Fica cada vez mais claro que, em grande parte, somos aquilo que imaginamos ser. Segundo o teólogo Moser, quem se imagina inútil, será inútil. Quem, no entanto, busca por todas as formas preencher o vazio existencial com sempre novas atividades e sempre novos projetos a curto, médio e longo prazo, não tem o que temer na velhice. Ainda que tenha de conviver com certos limites, sempre sobrará muito espaço para uma série de atividades, de ordem física, psíquico-afetiva e espiritual.

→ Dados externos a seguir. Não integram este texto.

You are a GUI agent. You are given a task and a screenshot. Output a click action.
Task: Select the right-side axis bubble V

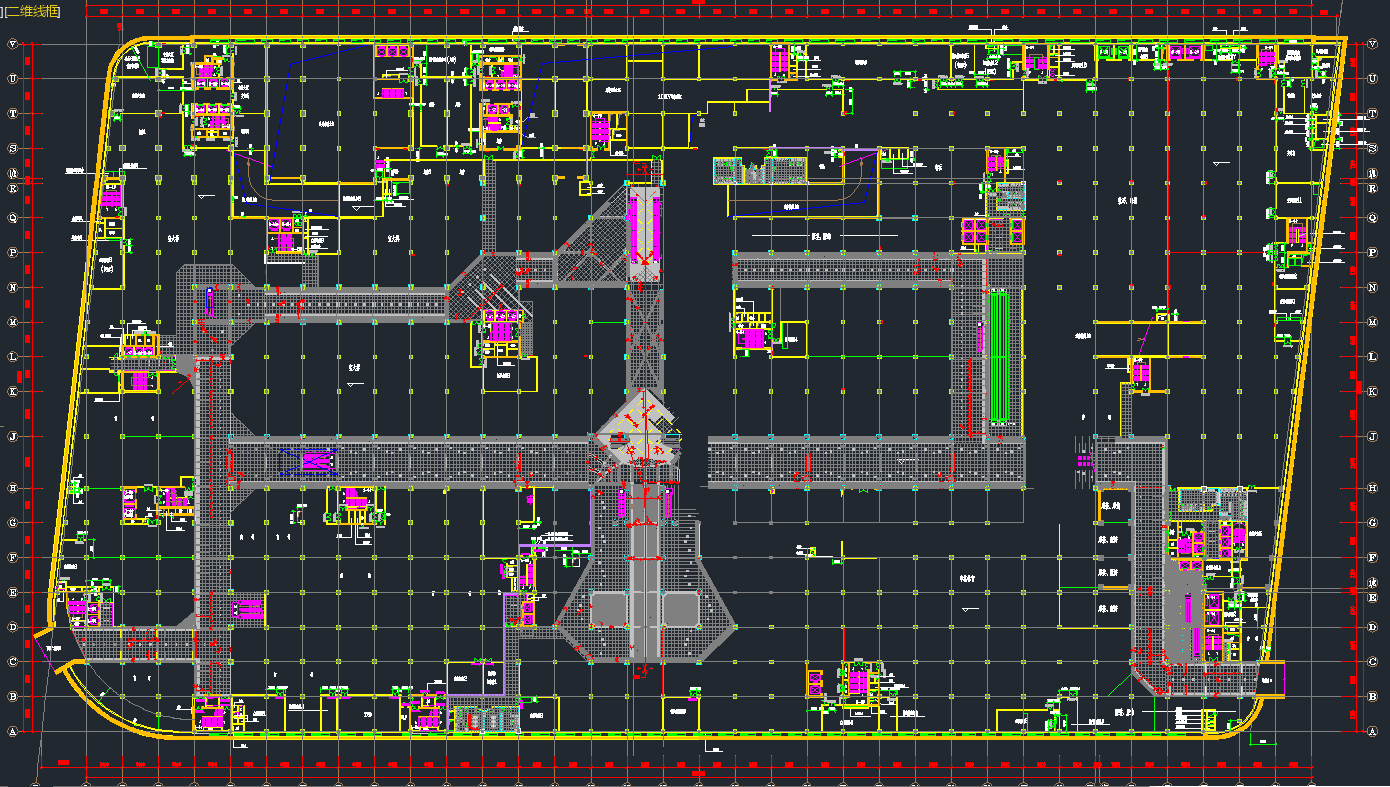[x=1371, y=45]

O envelhecimento bem sucedido é uma arte, que pode ser resumida em algumas expressões, como: viver intensamente todas as idades; cultivar todos os talentos; saber articular limites com a certeza de que sempre se pode dar mais um passo adiante. O envelhecimento bem sucedido é aquele das pessoas que sabem colher flores mesmo entre espinhos. Todas as etapas da vida são belas e produtivas para quem, em vez de entregar os pontos, vai estendendo sempre mais a faixa dos limites que à primeira vista parecem intransponíveis. Pois o ser humano pode muito mais do que imagina, desde que, movido pela autoconfiança e a confiança dos seus semelhantes, coloque sua esperança naquele que o enviou a essa terra para cumprir uma missão. E a longevidade com qualidade de vida, com certeza, revela como nenhuma fase anterior, o rosto das pessoas realizadas por terem cumprido sua missão até o fim (REB 277).

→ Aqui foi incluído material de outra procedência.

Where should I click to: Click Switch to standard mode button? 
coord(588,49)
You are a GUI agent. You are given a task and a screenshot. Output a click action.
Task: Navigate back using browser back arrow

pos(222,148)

Saúdo os irmãos enfermos: Cristo os convida a segui-lo, tomando cada um sua cruz. Seguindo-o, adquirem uma nova visão da doença e dos doentes. Jesus os associa a sua vida pobre e de servidor. Faz com que participem de seu ministério de compaixão e de cura: “Partindo, eles pregavam que todos se arrependessem. E expulsavam muitos demônios e curavam muitos enfermos, ungindo-os com óleo”(Mc 6,12-13;CIC §1506).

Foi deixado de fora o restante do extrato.